→ Fonte
Ormai in città non si parlava d’altro: il nemico romano, sotto il comando di Minatius Magius e Lucius Cornelius Silla, si stava avvicinando alle mura cittadine. Avevano già conquistato la vicina Ercolano e di lì a poco si sarebbero diretti verso Pompei. Non c’era null’altro da fare se non far rientrare in città coloro che abitavano in campagna e chiudersi all’interno.
Fortunatamente e con lungimiranza le vecchie, ma ancora solide, mura cittadine erano state rinforzate da qualche anno. Lungo il circuito murario erano state costruite solide e alte torri, munite di merlature e feritoie per ben difendersi durante un attacco; in tutto erano state realizzate dodici torri e molte avevano una porta nascosta che consentiva sortite verso l’esterno della città, protetti e senza farsi vedere dai nemici. La città era quindi ben protetta e un luogo sicuro in cui rifugiarsi in caso di pericolo.

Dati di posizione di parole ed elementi
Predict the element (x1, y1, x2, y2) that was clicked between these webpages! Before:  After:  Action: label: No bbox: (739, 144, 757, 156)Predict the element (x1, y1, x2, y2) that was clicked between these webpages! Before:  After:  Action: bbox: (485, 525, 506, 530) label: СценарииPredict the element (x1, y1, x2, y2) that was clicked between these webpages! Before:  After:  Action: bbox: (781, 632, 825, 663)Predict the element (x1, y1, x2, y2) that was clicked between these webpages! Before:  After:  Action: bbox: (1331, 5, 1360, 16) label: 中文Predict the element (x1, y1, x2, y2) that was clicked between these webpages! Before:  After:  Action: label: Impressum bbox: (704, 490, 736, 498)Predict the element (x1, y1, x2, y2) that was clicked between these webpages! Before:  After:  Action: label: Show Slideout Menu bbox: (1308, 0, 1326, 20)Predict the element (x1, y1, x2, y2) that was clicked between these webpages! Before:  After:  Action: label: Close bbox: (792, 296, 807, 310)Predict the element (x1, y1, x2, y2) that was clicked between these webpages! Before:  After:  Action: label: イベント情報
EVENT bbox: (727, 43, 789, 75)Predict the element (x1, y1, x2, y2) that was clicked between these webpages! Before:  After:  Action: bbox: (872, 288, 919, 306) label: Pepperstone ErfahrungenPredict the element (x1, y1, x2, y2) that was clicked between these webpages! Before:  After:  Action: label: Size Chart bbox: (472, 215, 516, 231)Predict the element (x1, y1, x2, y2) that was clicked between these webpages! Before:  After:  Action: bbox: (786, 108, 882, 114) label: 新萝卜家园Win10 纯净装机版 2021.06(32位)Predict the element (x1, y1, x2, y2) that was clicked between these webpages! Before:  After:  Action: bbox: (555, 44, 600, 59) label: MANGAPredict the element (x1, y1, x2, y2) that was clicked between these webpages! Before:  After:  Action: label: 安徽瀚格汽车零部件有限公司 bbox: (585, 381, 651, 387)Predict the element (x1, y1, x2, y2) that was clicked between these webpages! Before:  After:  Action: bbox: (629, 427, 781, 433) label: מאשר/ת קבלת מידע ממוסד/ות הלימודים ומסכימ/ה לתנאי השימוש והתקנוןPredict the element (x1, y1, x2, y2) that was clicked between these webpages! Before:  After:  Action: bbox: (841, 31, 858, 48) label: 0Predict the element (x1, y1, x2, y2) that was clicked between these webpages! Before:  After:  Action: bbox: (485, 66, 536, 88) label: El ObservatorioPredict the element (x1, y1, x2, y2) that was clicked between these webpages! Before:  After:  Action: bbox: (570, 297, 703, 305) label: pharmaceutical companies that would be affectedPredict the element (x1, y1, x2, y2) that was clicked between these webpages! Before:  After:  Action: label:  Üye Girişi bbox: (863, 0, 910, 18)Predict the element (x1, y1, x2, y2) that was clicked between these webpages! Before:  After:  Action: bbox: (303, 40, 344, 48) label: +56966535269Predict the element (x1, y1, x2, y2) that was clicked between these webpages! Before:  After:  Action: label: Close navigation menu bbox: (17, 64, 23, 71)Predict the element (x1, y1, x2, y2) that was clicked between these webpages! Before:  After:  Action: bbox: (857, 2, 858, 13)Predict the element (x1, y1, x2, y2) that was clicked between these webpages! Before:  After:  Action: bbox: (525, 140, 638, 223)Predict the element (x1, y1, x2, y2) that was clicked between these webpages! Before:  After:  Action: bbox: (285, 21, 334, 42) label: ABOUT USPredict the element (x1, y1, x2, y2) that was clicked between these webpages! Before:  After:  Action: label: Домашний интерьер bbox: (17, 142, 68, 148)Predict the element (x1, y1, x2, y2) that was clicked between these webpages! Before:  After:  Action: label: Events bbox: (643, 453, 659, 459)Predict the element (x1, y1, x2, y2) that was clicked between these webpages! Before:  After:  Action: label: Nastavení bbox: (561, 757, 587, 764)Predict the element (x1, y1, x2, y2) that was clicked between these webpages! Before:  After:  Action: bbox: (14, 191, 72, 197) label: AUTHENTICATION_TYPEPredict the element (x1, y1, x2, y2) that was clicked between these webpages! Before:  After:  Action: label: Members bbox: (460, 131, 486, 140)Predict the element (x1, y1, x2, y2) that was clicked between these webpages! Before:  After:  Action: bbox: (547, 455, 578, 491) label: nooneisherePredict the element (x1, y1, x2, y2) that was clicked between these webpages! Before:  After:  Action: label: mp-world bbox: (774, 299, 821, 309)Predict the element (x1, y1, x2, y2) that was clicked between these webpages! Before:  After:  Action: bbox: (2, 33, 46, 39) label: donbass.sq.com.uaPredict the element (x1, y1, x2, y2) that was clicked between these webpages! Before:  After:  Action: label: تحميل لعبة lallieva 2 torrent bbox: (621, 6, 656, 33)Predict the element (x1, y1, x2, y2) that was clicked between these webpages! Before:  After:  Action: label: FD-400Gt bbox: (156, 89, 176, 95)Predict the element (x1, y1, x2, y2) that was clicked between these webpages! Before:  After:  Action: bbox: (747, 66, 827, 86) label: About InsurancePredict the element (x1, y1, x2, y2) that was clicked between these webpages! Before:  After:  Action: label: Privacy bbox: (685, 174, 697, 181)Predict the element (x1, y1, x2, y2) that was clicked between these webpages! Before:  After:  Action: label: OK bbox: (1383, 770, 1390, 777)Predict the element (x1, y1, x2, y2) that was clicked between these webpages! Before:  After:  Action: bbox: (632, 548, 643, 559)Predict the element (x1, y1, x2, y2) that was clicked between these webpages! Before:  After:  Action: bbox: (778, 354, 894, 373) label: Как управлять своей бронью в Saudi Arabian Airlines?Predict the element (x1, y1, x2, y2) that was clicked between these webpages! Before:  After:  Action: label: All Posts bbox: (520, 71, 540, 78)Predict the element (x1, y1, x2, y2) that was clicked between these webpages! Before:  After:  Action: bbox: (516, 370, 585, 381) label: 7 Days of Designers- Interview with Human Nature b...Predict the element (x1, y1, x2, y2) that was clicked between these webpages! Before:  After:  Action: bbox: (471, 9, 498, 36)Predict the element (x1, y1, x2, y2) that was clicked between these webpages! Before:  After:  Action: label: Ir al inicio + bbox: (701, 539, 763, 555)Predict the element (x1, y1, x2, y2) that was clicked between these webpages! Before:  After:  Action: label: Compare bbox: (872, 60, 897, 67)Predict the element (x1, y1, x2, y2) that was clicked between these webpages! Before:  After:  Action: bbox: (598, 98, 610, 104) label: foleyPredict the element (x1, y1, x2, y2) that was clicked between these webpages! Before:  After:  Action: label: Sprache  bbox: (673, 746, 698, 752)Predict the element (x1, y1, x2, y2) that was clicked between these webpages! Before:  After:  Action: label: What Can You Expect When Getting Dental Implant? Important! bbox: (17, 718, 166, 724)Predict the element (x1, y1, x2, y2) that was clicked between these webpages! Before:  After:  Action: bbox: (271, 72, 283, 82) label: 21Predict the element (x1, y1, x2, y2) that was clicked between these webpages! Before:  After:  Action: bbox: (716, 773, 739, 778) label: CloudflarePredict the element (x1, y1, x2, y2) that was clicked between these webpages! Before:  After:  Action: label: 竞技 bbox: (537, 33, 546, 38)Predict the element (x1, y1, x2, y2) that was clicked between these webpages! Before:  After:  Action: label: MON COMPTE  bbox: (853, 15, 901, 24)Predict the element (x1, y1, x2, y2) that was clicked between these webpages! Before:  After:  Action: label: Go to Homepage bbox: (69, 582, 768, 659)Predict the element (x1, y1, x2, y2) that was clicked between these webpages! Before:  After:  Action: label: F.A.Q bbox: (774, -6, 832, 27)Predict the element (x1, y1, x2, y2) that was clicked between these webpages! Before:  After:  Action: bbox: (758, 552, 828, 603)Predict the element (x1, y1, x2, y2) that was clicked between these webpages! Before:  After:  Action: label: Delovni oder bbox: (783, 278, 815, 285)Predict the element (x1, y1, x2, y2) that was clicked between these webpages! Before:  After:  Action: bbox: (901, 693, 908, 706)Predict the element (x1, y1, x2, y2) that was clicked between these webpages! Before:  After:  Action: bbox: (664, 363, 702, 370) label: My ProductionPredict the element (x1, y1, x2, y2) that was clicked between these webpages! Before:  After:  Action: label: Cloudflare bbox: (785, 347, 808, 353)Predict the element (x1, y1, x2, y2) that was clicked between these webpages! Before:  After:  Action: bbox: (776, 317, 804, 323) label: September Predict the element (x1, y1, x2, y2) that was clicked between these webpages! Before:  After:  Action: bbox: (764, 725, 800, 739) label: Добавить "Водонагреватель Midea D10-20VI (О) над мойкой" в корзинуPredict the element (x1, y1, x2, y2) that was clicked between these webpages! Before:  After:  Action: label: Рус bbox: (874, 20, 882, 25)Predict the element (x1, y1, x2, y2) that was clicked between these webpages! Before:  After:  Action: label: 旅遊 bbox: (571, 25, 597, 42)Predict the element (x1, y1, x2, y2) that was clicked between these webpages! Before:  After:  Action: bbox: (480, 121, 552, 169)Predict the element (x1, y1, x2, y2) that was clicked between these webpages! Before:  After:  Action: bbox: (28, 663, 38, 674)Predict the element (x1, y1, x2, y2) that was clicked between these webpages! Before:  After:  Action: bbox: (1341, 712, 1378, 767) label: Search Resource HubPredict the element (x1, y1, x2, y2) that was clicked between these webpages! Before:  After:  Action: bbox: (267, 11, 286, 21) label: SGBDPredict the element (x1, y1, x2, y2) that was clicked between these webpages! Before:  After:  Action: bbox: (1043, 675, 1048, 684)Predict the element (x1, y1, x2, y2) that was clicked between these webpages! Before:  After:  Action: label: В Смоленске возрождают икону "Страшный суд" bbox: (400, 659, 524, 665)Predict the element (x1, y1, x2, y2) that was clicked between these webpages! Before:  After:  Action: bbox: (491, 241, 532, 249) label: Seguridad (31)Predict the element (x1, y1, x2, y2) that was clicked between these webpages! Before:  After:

→ Esercizi da svolgere
**A.** Riassumi in due frasi il brano sull'assedio di Pompei.
**B.** Estrai dal brano sull'assedio di Pompei il passo che va da "Ormai in città" fino a "caso di pericolo." incluso.
Il materiale riportato non ha alcun rapporto con il brano.

→ Esercizio svolto
**A.** I Romani, guidati da Minatius Magius e Lucius Cornelius Silla, avevano già conquistato Ercolano e si avvicinavano a Pompei, così agli abitanti non restava che far rientrare chi viveva in campagna e chiudersi all'interno. Le mura erano state rinforzate da qualche anno con dodici torri alte e solide, munite di merlature e feritoie e spesso dotate di una porta nascosta per le sortite, e rendevano la città un luogo sicuro in cui rifugiarsi.

**B.**
Ormai in città non si parlava d’altro: il nemico romano, sotto il comando di Minatius Magius e Lucius Cornelius Silla, si stava avvicinando alle mura cittadine. Avevano già conquistato la vicina Ercolano e di lì a poco si sarebbero diretti verso Pompei. Non c’era null’altro da fare se non far rientrare in città coloro che abitavano in campagna e chiudersi all’interno.
Fortunatamente e con lungimiranza le vecchie, ma ancora solide, mura cittadine erano state rinforzate da qualche anno. Lungo il circuito murario erano state costruite solide e alte torri, munite di merlature e feritoie per ben difendersi durante un attacco; in tutto erano state realizzate dodici torri e molte avevano una porta nascosta che consentiva sortite verso l’esterno della città, protetti e senza farsi vedere dai nemici. La città era quindi ben protetta e un luogo sicuro in cui rifugiarsi in caso di pericolo.